WORK REQUIRED — Print, exactly as they appear in the listing below, the lines from the line with "[Camisas Polo: Guia" to the line with "Você (602, 1909)", with both end lines kept.

RAW DATA —
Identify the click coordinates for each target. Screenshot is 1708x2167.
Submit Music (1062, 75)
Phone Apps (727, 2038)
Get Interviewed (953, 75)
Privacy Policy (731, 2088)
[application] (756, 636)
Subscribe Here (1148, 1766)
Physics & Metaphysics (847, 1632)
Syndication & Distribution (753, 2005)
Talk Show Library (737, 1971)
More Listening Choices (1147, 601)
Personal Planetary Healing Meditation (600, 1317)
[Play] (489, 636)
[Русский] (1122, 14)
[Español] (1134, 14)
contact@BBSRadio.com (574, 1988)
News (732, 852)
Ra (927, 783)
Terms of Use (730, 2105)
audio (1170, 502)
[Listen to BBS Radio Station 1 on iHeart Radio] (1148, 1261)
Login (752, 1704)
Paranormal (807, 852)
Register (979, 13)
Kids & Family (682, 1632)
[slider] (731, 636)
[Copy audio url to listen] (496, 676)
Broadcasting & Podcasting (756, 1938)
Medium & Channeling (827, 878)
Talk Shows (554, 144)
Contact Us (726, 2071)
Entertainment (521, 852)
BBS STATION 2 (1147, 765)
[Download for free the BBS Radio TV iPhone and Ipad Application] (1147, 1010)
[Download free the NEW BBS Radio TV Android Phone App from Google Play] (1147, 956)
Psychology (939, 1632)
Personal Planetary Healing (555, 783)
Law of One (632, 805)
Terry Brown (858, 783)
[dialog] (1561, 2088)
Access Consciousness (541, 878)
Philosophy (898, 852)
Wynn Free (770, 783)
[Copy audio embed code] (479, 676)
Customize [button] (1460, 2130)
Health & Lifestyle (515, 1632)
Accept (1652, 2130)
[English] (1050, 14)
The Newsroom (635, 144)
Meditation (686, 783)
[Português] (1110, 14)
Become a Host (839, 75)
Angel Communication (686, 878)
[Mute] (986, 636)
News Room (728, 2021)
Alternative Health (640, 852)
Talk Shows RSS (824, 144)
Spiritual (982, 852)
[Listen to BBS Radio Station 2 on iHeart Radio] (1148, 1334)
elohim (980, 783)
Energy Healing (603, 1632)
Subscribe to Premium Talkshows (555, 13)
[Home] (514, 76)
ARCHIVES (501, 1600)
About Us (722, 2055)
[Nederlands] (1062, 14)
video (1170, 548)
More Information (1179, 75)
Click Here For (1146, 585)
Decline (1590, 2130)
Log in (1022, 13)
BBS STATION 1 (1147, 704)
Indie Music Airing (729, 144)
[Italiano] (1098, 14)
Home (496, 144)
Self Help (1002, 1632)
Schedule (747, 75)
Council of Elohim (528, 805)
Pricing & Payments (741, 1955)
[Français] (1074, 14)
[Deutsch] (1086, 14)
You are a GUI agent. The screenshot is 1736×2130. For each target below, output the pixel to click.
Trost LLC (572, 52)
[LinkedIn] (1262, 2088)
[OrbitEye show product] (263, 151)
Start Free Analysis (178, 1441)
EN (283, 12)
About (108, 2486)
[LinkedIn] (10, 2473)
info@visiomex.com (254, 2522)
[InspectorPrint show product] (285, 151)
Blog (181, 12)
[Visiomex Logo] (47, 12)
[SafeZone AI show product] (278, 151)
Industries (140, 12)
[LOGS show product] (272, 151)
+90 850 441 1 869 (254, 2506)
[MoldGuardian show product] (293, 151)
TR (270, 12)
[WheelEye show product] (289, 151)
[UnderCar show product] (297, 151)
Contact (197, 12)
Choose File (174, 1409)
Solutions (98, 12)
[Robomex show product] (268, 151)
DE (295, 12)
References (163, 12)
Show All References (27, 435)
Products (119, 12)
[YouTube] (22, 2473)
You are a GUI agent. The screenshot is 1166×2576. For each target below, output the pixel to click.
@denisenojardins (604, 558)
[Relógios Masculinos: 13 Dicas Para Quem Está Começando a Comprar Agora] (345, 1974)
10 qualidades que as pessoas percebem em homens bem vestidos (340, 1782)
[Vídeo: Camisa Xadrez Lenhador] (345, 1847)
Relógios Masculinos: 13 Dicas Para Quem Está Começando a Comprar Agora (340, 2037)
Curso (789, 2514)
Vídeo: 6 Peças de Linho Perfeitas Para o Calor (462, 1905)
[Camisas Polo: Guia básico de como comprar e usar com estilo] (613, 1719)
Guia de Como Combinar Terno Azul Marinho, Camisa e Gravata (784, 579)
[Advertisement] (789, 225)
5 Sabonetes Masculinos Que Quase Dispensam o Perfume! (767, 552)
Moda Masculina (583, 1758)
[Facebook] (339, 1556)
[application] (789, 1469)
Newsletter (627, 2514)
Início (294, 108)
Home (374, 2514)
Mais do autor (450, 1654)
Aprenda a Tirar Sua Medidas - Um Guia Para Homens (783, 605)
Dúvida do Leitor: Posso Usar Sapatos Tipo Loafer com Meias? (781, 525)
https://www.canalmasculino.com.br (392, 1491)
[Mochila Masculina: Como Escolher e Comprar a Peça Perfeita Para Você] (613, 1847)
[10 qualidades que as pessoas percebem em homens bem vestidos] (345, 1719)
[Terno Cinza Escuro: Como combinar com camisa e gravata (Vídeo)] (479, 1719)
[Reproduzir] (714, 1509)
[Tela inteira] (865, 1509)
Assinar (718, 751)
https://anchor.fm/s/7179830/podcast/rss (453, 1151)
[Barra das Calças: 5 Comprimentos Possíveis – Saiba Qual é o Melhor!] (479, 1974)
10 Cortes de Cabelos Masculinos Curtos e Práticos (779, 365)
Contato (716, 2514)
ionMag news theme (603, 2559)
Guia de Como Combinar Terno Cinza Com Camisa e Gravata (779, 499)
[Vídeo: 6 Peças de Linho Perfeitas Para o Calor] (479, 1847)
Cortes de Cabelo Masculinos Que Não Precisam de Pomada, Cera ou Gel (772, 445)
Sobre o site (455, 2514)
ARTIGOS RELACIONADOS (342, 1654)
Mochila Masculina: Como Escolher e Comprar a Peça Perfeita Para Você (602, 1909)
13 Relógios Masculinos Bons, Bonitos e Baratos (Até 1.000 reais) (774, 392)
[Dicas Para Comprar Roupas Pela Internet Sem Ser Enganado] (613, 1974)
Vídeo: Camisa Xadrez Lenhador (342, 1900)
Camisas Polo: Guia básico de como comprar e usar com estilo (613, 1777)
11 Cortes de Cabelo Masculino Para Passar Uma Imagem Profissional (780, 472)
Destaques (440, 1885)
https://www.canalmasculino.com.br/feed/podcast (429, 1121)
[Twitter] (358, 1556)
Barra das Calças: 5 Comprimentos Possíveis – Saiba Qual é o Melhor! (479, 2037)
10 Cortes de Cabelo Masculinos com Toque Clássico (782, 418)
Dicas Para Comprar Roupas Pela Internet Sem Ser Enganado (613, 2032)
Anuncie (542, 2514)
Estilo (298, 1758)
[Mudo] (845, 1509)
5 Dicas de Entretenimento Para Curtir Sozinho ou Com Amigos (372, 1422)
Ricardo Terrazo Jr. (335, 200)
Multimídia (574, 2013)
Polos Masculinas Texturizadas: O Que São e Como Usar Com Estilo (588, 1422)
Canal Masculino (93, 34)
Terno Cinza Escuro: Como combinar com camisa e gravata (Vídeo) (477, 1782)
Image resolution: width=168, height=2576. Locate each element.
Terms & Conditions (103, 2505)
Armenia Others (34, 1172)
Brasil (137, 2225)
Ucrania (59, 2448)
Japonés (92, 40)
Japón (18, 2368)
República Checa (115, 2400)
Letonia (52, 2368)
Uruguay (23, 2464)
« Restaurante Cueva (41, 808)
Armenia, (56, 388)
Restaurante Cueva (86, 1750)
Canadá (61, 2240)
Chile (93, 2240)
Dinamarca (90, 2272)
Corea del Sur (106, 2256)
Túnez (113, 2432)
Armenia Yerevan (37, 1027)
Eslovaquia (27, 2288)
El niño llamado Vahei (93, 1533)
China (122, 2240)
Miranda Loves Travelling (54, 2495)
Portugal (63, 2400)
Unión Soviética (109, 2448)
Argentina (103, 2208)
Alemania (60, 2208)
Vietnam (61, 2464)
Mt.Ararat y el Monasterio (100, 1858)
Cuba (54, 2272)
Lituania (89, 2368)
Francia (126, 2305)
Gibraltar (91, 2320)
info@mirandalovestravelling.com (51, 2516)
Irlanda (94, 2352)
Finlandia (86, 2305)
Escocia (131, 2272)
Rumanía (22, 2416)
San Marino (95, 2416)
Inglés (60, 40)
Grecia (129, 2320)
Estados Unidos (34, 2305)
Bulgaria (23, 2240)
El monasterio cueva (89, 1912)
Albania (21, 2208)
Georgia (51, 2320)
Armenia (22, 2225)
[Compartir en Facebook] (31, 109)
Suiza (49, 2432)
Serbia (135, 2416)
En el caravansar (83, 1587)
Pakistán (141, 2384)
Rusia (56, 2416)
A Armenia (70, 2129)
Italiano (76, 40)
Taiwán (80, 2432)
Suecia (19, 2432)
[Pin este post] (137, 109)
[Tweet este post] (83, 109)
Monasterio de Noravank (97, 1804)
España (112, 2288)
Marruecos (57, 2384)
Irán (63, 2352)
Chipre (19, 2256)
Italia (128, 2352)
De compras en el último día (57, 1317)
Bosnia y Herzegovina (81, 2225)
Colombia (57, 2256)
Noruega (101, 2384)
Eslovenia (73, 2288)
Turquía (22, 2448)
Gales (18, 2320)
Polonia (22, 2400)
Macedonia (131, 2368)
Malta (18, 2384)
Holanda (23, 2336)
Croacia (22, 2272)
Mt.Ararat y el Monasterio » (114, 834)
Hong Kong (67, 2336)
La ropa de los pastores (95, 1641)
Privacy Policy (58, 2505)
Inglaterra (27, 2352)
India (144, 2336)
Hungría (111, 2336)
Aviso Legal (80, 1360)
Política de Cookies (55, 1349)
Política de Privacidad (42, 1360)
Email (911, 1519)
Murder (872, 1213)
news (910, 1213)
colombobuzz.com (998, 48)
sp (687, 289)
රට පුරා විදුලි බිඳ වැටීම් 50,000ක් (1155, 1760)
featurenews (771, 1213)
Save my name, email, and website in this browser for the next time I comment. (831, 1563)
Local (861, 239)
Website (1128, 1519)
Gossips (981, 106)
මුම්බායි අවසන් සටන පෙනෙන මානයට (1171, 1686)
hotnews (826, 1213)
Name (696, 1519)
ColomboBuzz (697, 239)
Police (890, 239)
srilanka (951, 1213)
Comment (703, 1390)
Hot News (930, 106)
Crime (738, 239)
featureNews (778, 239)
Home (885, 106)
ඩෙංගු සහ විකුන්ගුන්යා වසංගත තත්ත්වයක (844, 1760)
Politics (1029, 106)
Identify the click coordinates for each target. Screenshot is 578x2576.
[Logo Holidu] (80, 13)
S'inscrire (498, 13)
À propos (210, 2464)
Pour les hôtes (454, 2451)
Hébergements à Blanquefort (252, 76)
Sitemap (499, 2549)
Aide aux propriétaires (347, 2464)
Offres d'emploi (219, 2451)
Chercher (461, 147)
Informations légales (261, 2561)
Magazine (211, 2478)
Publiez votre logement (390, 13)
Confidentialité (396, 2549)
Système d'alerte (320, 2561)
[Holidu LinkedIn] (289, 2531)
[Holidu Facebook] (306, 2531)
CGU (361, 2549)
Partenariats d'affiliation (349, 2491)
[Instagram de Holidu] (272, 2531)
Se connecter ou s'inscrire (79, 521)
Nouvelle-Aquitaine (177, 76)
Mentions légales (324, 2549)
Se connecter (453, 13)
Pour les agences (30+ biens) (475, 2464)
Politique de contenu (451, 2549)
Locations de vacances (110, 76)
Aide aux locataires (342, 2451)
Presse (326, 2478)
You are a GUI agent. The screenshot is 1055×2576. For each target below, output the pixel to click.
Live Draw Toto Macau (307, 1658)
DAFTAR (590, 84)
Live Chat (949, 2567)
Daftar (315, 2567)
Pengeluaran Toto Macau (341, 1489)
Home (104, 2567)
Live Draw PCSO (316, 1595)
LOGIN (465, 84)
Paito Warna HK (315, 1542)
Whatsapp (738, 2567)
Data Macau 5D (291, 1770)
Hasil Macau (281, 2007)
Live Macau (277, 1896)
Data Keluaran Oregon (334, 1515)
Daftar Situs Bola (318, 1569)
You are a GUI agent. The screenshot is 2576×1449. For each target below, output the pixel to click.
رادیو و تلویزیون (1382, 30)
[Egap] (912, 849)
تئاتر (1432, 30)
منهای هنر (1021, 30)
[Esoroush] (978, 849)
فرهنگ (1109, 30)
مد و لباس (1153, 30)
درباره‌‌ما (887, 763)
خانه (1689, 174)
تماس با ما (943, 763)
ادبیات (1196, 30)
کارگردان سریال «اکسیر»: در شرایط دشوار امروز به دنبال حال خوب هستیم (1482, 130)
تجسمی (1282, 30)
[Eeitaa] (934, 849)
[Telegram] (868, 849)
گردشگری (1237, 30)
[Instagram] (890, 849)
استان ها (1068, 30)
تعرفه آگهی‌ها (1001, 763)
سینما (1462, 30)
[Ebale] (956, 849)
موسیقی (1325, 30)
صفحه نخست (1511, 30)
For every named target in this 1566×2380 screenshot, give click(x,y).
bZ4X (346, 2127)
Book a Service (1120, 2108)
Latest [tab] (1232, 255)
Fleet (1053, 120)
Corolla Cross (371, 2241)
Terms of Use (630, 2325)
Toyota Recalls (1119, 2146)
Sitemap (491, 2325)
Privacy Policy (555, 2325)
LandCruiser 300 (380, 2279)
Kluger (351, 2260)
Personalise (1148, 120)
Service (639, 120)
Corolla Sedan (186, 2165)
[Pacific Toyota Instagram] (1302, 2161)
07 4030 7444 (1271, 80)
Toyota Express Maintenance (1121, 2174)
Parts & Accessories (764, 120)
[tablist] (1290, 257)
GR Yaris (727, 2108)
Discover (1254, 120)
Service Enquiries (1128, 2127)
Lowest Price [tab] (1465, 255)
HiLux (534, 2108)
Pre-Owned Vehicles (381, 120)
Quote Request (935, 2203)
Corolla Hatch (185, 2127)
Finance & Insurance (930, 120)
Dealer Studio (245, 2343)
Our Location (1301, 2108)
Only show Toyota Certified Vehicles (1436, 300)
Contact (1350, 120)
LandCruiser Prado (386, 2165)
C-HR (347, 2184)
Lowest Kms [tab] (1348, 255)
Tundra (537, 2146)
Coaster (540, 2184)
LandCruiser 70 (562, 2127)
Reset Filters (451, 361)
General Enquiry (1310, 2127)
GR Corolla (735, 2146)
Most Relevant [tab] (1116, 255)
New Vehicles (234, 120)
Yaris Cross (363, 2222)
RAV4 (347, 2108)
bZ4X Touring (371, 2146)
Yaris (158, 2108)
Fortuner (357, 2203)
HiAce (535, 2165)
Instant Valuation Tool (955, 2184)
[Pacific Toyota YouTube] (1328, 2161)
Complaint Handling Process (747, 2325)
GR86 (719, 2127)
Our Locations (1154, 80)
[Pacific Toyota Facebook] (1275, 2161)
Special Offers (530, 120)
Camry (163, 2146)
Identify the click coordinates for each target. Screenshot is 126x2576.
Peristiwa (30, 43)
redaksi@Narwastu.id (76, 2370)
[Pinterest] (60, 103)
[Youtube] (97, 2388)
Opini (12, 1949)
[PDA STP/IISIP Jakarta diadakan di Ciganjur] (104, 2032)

THE ANSWER —
[Camisas Polo: Guia básico de como comprar e usar com estilo] (613, 1719)
Guia de Como Combinar Terno Azul Marinho, Camisa e Gravata (784, 579)
[Advertisement] (789, 225)
5 Sabonetes Masculinos Que Quase Dispensam o Perfume! (767, 552)
Moda Masculina (583, 1758)
[Facebook] (339, 1556)
[application] (789, 1469)
Newsletter (627, 2514)
Início (294, 108)
Home (374, 2514)
Mais do autor (450, 1654)
Aprenda a Tirar Sua Medidas - Um Guia Para Homens (783, 605)
Dúvida do Leitor: Posso Usar Sapatos Tipo Loafer com Meias? (781, 525)
https://www.canalmasculino.com.br (392, 1491)
[Mochila Masculina: Como Escolher e Comprar a Peça Perfeita Para Você] (613, 1847)
[10 qualidades que as pessoas percebem em homens bem vestidos] (345, 1719)
[Terno Cinza Escuro: Como combinar com camisa e gravata (Vídeo)] (479, 1719)
[Reproduzir] (714, 1509)
[Tela inteira] (865, 1509)
Assinar (718, 751)
https://anchor.fm/s/7179830/podcast/rss (453, 1151)
[Barra das Calças: 5 Comprimentos Possíveis – Saiba Qual é o Melhor!] (479, 1974)
10 Cortes de Cabelos Masculinos Curtos e Práticos (779, 365)
Contato (716, 2514)
ionMag news theme (603, 2559)
Guia de Como Combinar Terno Cinza Com Camisa e Gravata (779, 499)
[Vídeo: 6 Peças de Linho Perfeitas Para o Calor] (479, 1847)
Cortes de Cabelo Masculinos Que Não Precisam de Pomada, Cera ou Gel (772, 445)
Sobre o site (455, 2514)
ARTIGOS RELACIONADOS (342, 1654)
Mochila Masculina: Como Escolher e Comprar a Peça Perfeita Para Você (602, 1909)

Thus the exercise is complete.